==== DATA FOR THIS EXERCISE ====

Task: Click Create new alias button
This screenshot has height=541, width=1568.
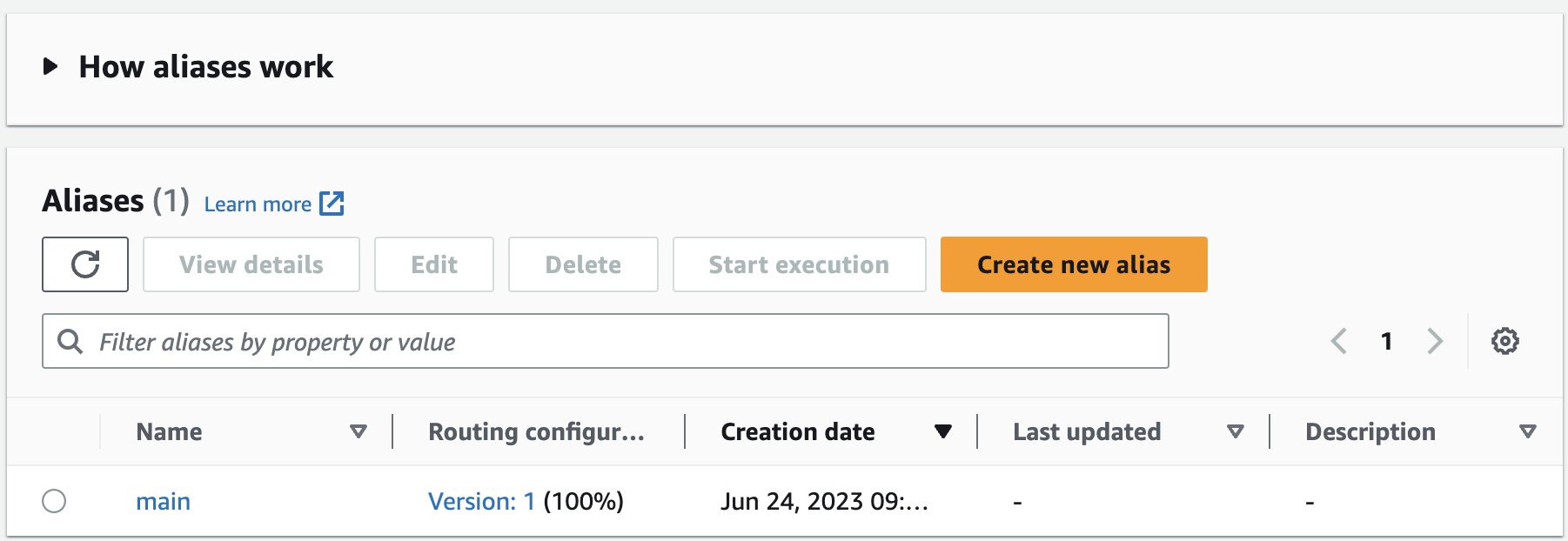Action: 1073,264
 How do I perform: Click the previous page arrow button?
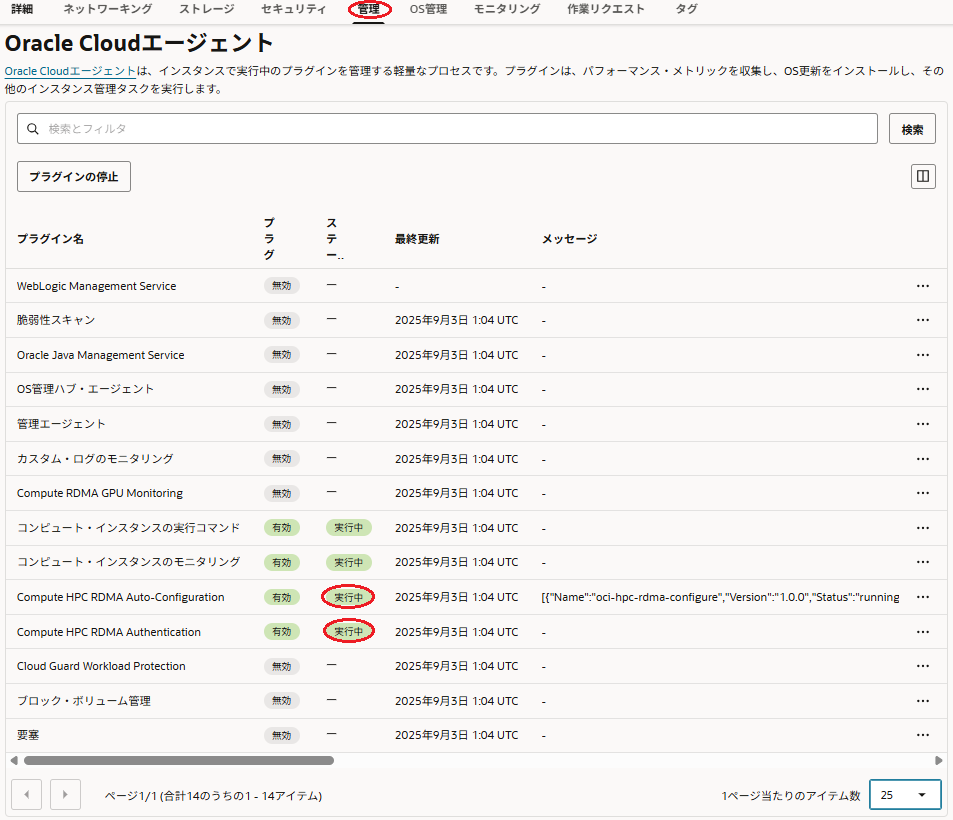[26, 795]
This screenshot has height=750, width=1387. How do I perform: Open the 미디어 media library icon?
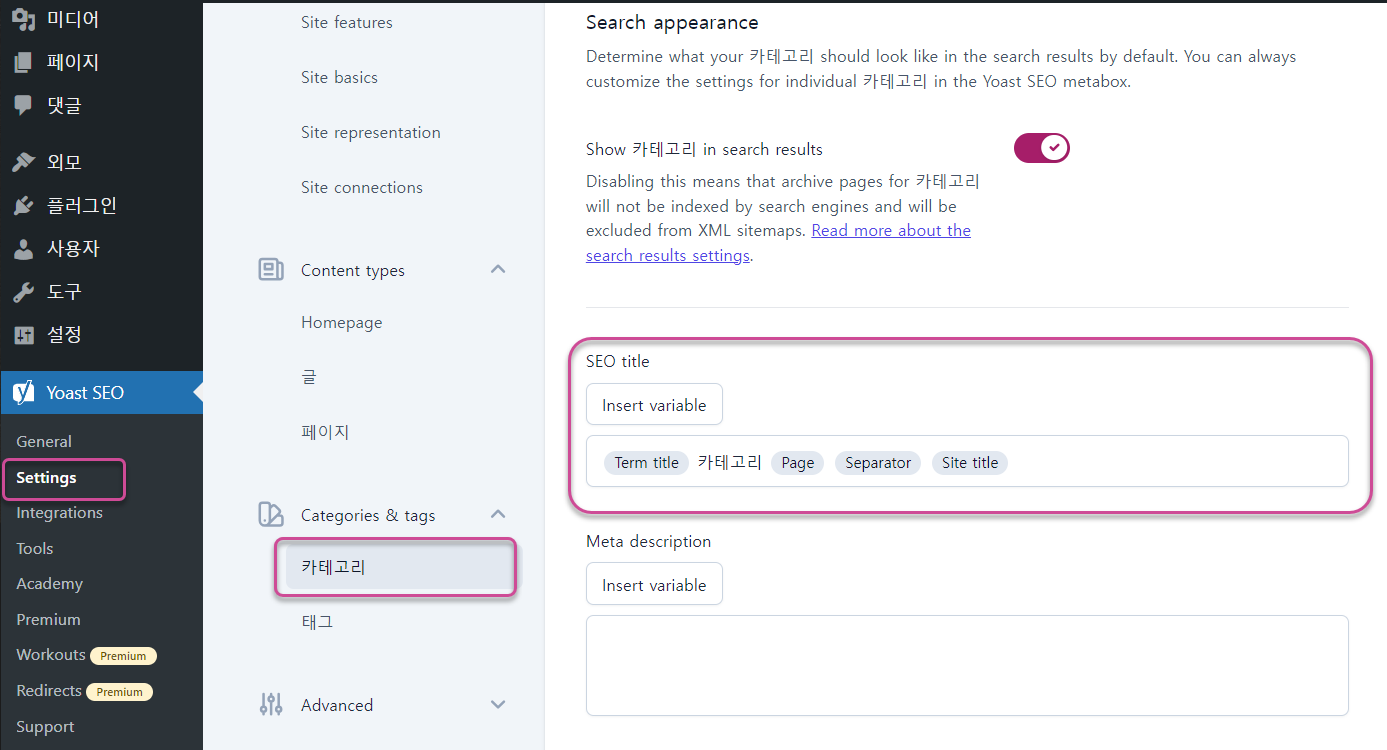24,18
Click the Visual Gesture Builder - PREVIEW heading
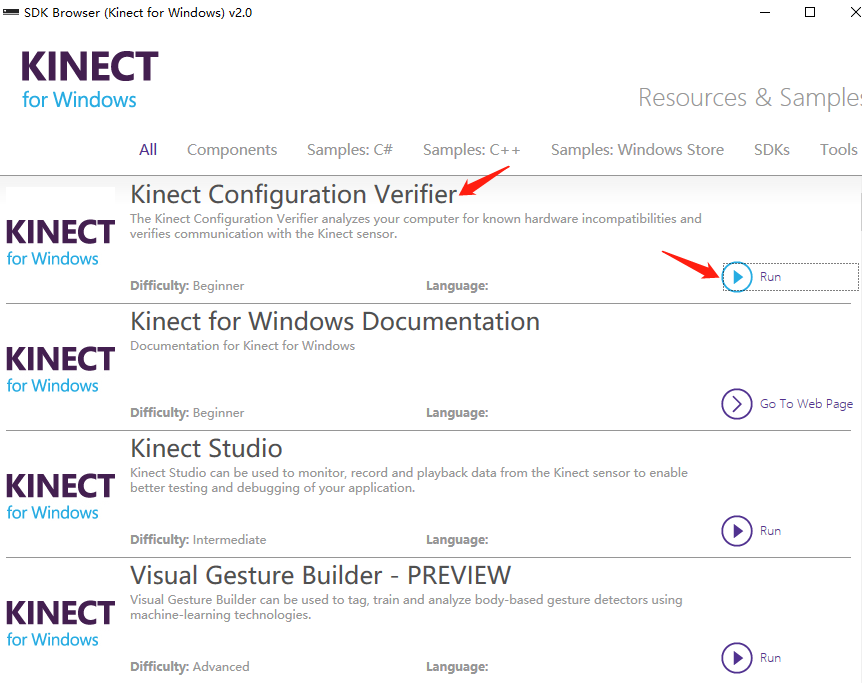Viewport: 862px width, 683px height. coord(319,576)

====
==== DATA FOR THIS EXERCISE ====

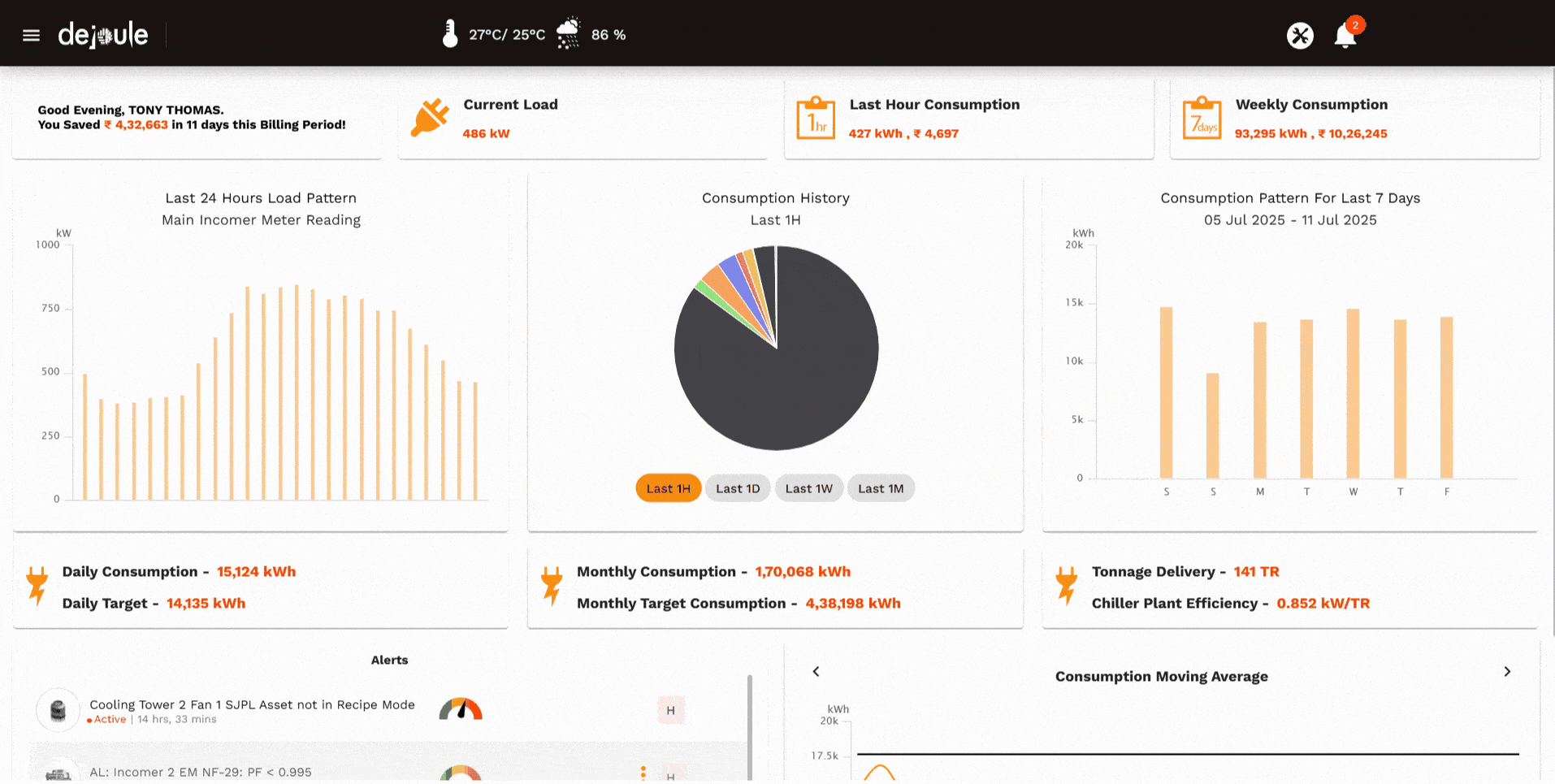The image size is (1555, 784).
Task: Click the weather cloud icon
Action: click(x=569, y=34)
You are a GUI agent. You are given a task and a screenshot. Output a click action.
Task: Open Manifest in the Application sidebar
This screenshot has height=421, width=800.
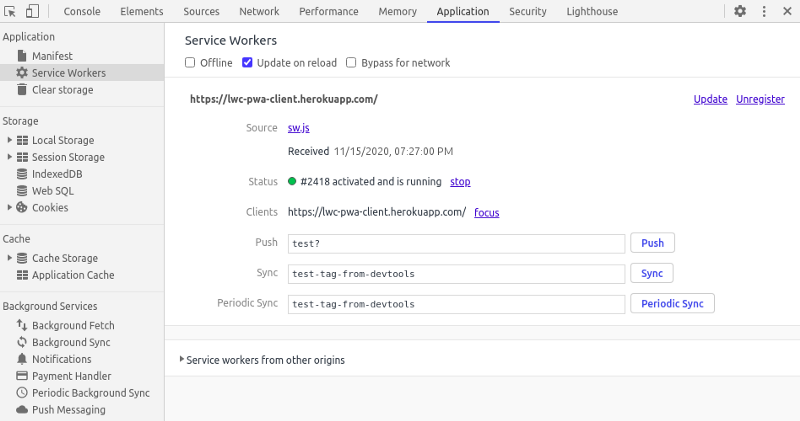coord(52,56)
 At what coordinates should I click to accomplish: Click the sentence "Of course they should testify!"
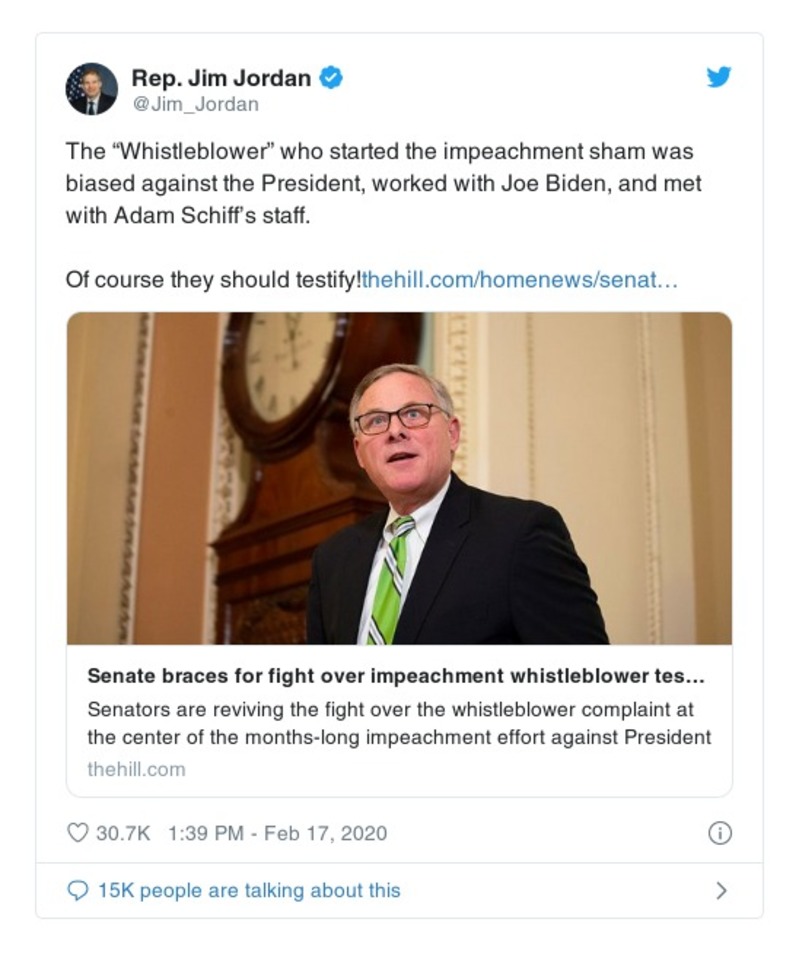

====
==== DATA FOR THIS EXERCISE ====

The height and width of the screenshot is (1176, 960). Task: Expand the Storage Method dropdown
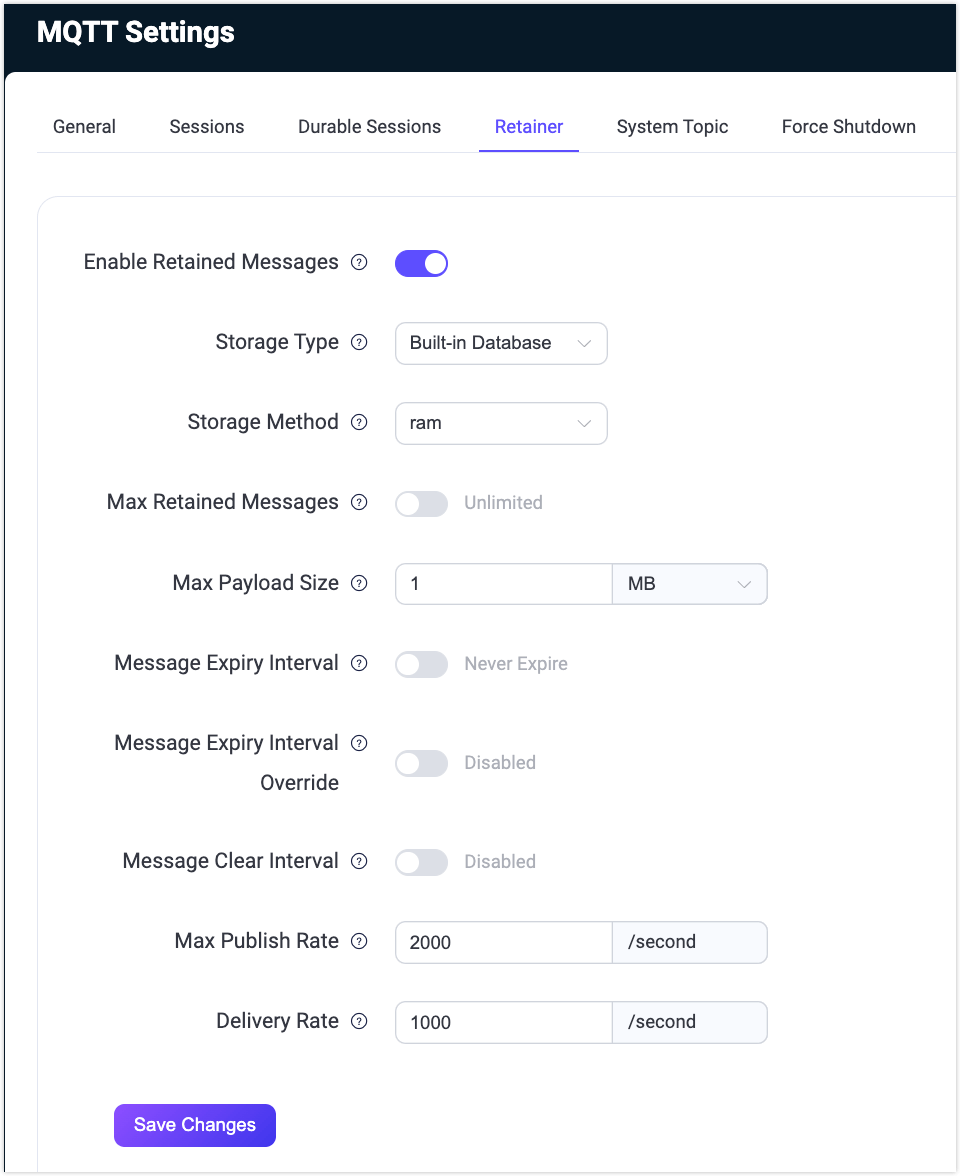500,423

====

▸ **ABOUT THIS TASK**
Transcribe only this stretch of the data: the line with "Task: Open Manifest", the line with "At what coordinates", and every line in between. Leave out the pictures.

▸ **RESPONSE TO THIS EXERCISE**
Task: Open Manifest in the Application sidebar
This screenshot has height=421, width=800.
coord(52,56)
 At what coordinates should I click to accomplish: Click the sentence "Of course they should testify!"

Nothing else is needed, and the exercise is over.